:: Task requirements ::
Gather every line in the listing below that contains the word "screenshot", and copy each one out.

[Dataset excerpt]
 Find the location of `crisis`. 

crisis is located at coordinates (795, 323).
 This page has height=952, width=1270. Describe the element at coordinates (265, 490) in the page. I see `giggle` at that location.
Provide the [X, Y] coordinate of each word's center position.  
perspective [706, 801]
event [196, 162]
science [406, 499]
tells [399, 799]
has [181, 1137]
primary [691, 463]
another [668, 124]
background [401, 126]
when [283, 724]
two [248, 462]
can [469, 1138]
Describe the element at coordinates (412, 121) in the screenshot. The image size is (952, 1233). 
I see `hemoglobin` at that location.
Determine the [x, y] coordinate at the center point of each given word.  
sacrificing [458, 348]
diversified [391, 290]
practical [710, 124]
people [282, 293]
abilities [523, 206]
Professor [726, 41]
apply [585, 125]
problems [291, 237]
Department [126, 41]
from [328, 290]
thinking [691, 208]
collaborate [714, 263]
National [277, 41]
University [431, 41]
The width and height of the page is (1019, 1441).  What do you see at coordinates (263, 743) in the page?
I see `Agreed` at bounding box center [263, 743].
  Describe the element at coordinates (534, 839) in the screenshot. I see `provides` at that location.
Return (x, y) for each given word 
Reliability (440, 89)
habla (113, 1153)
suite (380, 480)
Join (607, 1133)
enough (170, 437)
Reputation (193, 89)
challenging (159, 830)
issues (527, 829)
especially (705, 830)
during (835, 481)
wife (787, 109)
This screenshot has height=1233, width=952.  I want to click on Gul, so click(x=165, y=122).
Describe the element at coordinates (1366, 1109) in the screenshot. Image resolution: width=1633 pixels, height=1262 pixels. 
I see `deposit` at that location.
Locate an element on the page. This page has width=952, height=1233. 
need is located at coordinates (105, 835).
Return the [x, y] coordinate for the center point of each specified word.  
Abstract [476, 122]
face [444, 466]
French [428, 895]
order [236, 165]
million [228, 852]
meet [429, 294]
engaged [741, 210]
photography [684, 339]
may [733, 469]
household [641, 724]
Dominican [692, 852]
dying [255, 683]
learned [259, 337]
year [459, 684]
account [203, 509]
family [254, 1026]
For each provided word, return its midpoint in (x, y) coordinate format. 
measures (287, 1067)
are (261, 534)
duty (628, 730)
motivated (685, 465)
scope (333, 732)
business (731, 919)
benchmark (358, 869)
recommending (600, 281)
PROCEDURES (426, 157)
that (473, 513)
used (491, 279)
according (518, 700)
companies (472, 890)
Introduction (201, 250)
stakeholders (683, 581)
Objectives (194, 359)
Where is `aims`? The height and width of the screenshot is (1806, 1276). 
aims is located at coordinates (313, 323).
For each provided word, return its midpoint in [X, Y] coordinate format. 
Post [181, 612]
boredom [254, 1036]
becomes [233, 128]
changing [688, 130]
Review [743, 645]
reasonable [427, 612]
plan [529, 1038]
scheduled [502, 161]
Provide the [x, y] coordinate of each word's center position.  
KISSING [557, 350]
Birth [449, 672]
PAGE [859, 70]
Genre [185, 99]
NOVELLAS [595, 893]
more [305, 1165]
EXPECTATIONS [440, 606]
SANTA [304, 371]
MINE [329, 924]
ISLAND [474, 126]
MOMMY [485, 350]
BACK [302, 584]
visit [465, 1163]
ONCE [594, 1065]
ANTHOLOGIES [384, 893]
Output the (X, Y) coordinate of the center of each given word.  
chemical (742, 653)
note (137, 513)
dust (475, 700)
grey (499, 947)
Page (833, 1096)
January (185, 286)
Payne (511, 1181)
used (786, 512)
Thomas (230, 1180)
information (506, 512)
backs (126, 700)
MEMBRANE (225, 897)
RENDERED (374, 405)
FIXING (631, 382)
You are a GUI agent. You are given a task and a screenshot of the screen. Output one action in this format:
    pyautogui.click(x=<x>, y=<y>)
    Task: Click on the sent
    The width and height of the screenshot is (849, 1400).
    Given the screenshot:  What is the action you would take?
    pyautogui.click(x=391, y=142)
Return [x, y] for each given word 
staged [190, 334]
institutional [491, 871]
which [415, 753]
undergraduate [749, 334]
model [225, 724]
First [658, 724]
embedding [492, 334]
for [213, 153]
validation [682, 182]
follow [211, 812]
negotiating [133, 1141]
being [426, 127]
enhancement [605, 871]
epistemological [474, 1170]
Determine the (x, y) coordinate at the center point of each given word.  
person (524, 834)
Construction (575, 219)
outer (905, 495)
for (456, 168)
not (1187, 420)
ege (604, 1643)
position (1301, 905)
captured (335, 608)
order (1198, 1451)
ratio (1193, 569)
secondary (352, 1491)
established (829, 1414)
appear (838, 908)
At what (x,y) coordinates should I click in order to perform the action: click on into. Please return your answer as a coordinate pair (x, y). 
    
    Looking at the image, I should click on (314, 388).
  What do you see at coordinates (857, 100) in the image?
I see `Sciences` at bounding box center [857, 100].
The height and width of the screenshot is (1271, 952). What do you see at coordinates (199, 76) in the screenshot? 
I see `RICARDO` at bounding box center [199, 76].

:: Answer for this exercise ::
Describe the element at coordinates (412, 121) in the screenshot. The image size is (952, 1233). 
  Describe the element at coordinates (534, 839) in the screenshot. I see `provides` at that location.
This screenshot has height=1233, width=952.  I want to click on Gul, so click(x=165, y=122).
Describe the element at coordinates (1366, 1109) in the screenshot. Image resolution: width=1633 pixels, height=1262 pixels. 
Where is `aims`? The height and width of the screenshot is (1806, 1276). 
You are a GUI agent. You are given a task and a screenshot of the screen. Output one action in this format:
    The width and height of the screenshot is (849, 1400).
    Given the screenshot:  What is the action you would take?
The height and width of the screenshot is (1271, 952). What do you see at coordinates (199, 76) in the screenshot? 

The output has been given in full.